Tampico Area Historical Society
15 Jul 2007
Source: Portrait & Biographical Album of Whiteside County, IL
Originally published 1885 Chapman Bros., Chicago, IL
Transcribed by: Becky Jones
Dr. N.W. Hubbard, deceased, formerly a resident of Fulton, possessed a national reputation with the medical profession as the inventor of the world-renowned “Hubbard Truss” and the originator of the successful system of hernia treatment which bears his name. The use of the ingenious appliances invented by Dr. Hubbard and the application of his system of treatment in cases of hernia, has resulted in saving lives and in affording relief to thousands of sufferers.
Dr. Hubbard was the eldest son in a family of ten children, and was born in the town of Randolph, Portage Co., Ohio, April 10, 1810. His parents, Bela F. and Clarissa (Ward) Hubbard, were natives of Connecticut and were among the pioneer settlers of the Western Reserve of Ohio. Dr. Hubbard took a regular course at the Medical College of Columbus, Ohio, and graduated with honor in the class of 1840. He entered upon the practice of his profession at Newark, Licking Co., Ohio. Being a sufferer from hernia, he was led to an investigation of the current methods of treatment and the mechanical appliances in use in such cases. He made a thorough study of the subject, that resulted in valuable discoveries, which were presented to the profession through a paper read by him before the State Medical Association of Ohio, and which was printed and circulated extensively by order of the Association. During his long and useful career as a physician, his services and advice were often sought, in consultation, by such teachers of surgery as Girdon Buck and William Parker of New York, and R. L. Howard, of Ohio.
Dr.
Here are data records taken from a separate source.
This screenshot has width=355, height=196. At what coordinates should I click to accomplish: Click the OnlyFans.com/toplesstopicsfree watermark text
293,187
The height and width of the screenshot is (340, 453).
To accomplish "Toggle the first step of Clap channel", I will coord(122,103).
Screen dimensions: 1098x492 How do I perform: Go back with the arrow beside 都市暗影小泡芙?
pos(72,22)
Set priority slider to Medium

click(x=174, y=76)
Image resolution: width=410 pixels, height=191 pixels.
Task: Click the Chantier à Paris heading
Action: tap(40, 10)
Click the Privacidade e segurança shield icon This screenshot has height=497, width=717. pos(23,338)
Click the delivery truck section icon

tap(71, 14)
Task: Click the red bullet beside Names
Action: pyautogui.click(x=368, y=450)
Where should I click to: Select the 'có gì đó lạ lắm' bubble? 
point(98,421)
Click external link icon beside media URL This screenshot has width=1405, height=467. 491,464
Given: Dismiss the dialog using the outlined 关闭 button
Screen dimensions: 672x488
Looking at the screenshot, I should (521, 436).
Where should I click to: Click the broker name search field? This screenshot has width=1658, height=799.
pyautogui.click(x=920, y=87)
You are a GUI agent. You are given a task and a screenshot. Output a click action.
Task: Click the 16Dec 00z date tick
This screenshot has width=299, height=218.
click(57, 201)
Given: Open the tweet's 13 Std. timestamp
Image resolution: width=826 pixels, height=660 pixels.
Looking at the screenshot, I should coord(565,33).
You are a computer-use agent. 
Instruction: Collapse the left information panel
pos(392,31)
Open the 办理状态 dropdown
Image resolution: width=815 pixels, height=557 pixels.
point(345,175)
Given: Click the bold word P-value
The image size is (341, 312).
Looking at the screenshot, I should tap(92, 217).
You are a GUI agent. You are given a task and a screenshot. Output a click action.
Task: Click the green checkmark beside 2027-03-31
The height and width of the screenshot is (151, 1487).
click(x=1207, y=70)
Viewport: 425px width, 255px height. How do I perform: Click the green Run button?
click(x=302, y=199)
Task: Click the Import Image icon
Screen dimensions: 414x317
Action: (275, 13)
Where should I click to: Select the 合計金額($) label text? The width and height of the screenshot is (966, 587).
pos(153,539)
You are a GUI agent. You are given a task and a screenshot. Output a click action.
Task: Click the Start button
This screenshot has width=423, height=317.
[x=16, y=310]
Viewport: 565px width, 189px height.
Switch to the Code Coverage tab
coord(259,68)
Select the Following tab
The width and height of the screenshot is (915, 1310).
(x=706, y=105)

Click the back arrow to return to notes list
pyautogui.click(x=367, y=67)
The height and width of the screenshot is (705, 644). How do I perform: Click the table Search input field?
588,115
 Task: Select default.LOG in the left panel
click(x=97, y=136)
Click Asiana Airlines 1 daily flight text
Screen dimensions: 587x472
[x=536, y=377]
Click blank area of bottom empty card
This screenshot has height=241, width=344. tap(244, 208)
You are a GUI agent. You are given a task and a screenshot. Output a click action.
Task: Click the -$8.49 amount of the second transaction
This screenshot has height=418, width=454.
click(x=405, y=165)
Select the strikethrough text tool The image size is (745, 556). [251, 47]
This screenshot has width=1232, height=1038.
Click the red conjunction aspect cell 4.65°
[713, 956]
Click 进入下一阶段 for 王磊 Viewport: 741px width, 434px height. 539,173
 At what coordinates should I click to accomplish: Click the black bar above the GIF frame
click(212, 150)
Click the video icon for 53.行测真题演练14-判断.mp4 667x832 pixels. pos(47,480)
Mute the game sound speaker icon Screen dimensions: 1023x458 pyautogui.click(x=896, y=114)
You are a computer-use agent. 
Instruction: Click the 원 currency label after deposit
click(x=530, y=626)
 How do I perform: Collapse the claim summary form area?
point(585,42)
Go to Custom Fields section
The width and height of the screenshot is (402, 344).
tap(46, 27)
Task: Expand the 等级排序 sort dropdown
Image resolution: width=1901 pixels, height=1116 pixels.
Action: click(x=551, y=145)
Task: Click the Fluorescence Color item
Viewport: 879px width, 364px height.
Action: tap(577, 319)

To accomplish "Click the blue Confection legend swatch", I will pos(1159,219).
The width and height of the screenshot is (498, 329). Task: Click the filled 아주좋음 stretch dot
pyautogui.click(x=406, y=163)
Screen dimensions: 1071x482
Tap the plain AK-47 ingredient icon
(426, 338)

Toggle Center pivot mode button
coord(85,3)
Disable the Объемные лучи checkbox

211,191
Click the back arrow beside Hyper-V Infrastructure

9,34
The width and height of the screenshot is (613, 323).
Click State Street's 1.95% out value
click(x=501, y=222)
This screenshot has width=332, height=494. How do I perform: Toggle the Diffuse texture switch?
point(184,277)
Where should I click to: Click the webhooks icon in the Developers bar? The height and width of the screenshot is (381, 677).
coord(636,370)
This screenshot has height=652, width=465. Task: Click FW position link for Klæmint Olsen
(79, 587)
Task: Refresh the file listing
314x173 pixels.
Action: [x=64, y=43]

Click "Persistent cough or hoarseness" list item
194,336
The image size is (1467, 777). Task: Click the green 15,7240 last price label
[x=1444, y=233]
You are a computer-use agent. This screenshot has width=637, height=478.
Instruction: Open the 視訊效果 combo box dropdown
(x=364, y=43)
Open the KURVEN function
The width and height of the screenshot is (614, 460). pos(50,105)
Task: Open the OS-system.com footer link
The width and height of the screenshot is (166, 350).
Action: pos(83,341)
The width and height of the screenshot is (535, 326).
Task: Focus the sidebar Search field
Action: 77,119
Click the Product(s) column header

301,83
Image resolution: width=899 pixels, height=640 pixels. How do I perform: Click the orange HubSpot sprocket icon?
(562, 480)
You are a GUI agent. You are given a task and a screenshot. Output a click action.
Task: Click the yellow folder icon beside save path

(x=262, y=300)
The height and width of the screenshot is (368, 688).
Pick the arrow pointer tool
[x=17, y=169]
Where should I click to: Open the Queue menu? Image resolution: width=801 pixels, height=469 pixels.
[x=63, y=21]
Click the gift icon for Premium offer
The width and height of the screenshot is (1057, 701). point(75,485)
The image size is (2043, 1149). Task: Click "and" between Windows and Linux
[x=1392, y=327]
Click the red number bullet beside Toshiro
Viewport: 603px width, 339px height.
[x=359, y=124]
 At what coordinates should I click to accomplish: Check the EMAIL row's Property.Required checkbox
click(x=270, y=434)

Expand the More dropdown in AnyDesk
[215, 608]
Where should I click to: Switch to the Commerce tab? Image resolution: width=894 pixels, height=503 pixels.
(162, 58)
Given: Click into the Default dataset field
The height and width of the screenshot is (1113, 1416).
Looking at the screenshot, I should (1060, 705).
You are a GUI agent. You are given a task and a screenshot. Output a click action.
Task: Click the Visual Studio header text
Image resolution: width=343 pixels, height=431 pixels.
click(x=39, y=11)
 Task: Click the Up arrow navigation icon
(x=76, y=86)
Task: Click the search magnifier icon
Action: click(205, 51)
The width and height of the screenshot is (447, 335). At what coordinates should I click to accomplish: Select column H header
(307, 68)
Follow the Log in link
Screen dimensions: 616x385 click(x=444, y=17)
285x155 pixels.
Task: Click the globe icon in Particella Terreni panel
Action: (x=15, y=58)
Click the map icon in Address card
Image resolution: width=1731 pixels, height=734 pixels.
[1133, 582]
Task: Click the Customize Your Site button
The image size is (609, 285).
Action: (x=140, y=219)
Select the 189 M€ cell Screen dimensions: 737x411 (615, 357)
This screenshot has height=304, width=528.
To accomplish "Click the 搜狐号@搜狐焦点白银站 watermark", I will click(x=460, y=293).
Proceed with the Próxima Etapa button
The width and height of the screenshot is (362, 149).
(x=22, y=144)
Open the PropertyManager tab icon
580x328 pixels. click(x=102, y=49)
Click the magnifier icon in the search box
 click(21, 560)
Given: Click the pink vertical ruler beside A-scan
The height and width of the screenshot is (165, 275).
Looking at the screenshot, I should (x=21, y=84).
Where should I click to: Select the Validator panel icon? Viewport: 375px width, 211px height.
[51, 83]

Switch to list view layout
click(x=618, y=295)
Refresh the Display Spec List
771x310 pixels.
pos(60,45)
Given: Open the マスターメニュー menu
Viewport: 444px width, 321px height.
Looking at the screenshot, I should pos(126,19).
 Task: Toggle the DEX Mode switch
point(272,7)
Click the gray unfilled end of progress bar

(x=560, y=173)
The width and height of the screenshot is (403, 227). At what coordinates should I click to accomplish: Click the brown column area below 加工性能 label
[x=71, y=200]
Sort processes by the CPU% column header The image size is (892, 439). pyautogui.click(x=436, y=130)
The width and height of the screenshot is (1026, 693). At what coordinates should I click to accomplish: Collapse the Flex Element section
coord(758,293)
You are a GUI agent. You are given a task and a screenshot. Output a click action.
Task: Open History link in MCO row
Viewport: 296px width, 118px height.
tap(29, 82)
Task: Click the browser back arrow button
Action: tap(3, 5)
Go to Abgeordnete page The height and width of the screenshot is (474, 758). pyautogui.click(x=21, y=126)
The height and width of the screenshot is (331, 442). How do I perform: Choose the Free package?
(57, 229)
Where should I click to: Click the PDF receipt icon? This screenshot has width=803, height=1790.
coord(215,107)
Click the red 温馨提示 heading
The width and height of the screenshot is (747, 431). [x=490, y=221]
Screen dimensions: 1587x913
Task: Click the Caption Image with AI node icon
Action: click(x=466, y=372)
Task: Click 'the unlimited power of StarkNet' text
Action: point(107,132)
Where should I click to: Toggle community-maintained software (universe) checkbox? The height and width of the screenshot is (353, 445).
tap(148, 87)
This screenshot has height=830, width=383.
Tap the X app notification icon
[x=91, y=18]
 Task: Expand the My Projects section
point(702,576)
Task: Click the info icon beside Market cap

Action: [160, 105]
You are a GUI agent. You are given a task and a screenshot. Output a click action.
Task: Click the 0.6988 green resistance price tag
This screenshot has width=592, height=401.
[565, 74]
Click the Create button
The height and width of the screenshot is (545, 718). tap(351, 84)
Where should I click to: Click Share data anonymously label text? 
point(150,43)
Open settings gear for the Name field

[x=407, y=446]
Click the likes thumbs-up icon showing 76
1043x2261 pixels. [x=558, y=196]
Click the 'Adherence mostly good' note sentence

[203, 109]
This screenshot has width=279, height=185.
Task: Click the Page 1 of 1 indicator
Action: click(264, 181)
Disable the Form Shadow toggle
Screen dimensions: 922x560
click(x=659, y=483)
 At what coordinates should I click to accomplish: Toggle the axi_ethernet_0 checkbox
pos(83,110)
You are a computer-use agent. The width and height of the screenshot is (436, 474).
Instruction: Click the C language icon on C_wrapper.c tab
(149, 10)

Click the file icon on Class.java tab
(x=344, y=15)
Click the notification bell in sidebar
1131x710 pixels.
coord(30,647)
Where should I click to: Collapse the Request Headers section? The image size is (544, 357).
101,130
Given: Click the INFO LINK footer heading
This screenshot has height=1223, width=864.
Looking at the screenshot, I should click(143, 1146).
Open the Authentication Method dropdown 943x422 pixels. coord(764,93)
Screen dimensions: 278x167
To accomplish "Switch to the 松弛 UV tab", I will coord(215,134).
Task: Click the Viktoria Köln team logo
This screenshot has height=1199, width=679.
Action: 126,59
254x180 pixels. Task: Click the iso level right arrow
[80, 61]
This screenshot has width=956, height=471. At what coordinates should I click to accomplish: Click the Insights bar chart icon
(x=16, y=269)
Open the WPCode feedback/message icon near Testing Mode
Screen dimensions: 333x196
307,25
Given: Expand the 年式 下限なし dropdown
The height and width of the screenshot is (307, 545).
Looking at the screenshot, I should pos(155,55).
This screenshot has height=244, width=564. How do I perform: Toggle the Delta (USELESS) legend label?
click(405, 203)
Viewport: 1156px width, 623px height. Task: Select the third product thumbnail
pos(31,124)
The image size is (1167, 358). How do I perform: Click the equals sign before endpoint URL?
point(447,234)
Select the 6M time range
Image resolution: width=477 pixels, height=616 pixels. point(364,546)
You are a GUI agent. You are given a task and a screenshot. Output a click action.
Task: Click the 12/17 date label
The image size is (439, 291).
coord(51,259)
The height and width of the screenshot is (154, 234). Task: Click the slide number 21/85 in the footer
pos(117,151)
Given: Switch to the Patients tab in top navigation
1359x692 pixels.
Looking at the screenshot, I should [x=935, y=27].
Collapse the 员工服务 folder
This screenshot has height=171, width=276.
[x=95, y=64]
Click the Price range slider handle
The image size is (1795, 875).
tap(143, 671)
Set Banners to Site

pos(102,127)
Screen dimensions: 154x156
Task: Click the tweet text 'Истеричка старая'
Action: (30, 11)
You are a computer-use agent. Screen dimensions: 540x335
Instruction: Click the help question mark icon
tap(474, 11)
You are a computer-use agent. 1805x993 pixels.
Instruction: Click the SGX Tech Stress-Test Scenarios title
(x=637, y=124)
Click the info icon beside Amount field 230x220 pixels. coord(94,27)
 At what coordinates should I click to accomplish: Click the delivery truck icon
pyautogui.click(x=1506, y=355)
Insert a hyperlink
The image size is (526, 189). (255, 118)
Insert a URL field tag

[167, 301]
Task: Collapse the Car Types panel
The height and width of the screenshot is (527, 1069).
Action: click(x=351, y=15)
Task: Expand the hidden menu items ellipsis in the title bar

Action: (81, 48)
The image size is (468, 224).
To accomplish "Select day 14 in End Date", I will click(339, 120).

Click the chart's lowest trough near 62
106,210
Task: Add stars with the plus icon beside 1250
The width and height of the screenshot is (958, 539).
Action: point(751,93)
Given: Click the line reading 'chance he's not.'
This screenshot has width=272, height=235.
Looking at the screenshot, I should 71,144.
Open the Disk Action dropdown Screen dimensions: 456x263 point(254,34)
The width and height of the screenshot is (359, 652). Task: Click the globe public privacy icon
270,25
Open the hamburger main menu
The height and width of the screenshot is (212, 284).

Hubbard was married at Rootstown, Portage Co., Ohio, July 6, 1837 to Miss Mary A. Coe, daughter of Samuel and Lucy (Lester) Coe. Mrs. Hubbard is a native of Portage Co., Ohio. Her parents were born and brought up in Massachusetts, and were among the early pioneers of Western Ohio. The Doctor removed to Elyria, Ohio, in 1851, and from that time out he devoted his efforts entirely to his specialty, the treatment of hernia in its various phases. He came to Fulton, Ill., in 1855, and made this his home till the time of his death, which occurred May 14, 1883. While Fulton was his place of residence, his professional services were in demand throughout the States and Territories, and for some years he maintained an office in New York city.
He was an earnest supporter of a free and liberal educational system, and for several years was a member of the Board of Trustees of the Northern Illinois College. He was enterprising and public-spirited, taking an active part in matters of local improvement. He was active in organizing the Agricultural Society of Whiteside County, and was chosen its first President. In politics he was an ardent Republican, of strong anti-slavery sympathies in the early history of the party and of as strong Prohibition sympathies in later years. Withal, he was conservative and advocated only legitimate, legal measures of redress, always opposing extreme or radical views.
Dr. and Mrs. Hubbard had four children, two sons and two daughters,--Frances, Lester C., Frederick H. and Grace. Frances, the eldest, is the widow of Harry Bellard, and resides at Hannibal, Mo. Lester C. was a Captain in the volunteer service in the late war, and is now employed as editor on a Boston paper. Frederick H. studied medicine and graduated at Bellevue Hospital Medical College of New York, and is engaged in the practice of his profession at Brooklyn. He married Miss Emma Owen, of Hannibal, Mo.
Grace, the youngest child, resides with her mother at the old homestead in Fulton, Ill.
Dr. Hubbard was a true and affectionate husband and father, a worthy brother of the Masonic Order, being a member of Fulton City Lodge, No. 189, A. F. & A.M. As a neighbor and citizen, he was held in high esteem, while in the medical profession, where his great services were best appreciated, he won a place of which his friends may well be proud.